Extract every line of text from the data below, word for word, and leave the pictures out of your answer.
━━ PROVIDED DATA
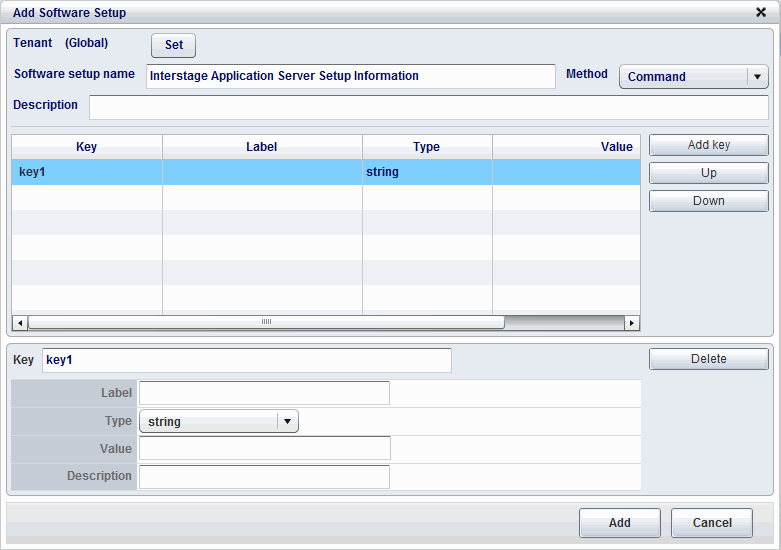Click the Set button next to Tenant
The height and width of the screenshot is (550, 781).
(x=173, y=45)
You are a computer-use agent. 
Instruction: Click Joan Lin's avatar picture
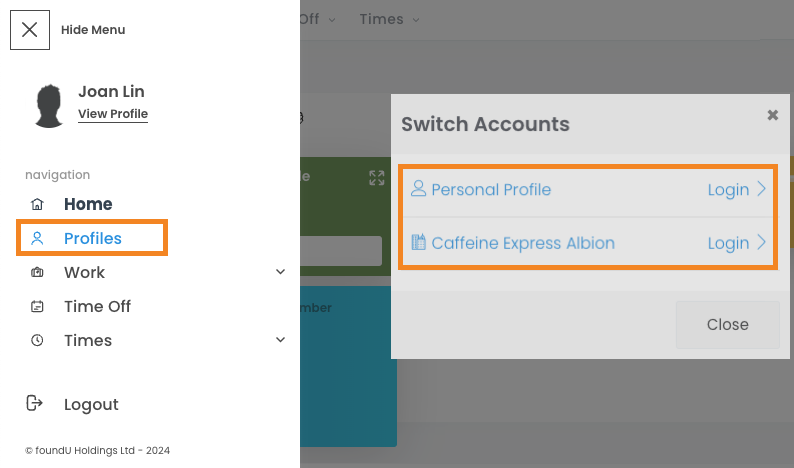point(50,106)
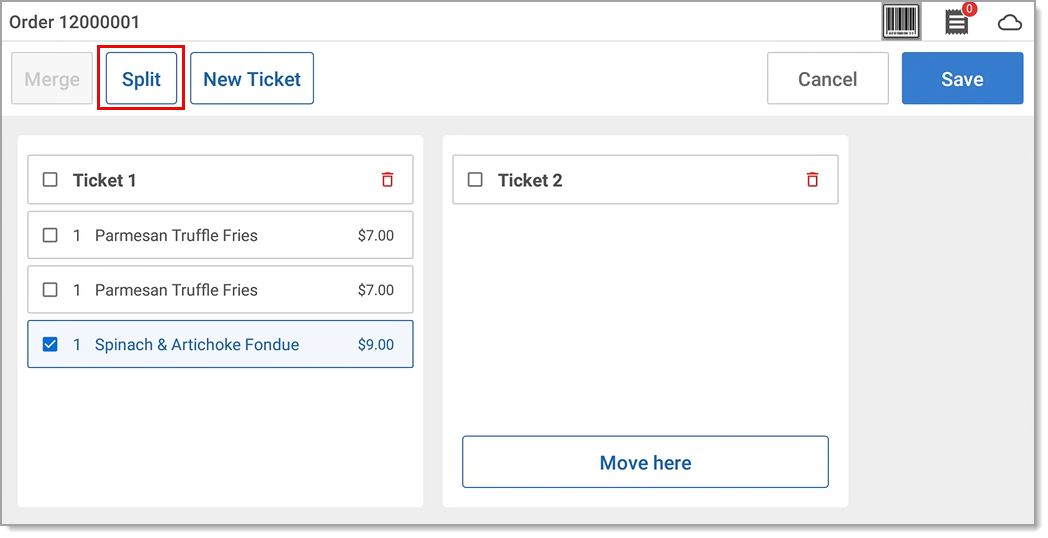Cancel the ticket changes

[827, 79]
━━━━
*COMPLETE ANSWER*:
Click the Set button next to Tenant
The height and width of the screenshot is (550, 781).
(x=173, y=45)
You are a computer-use agent. 
Instruction: Click Joan Lin's avatar picture
point(50,106)
Cancel the ticket changes

[827, 79]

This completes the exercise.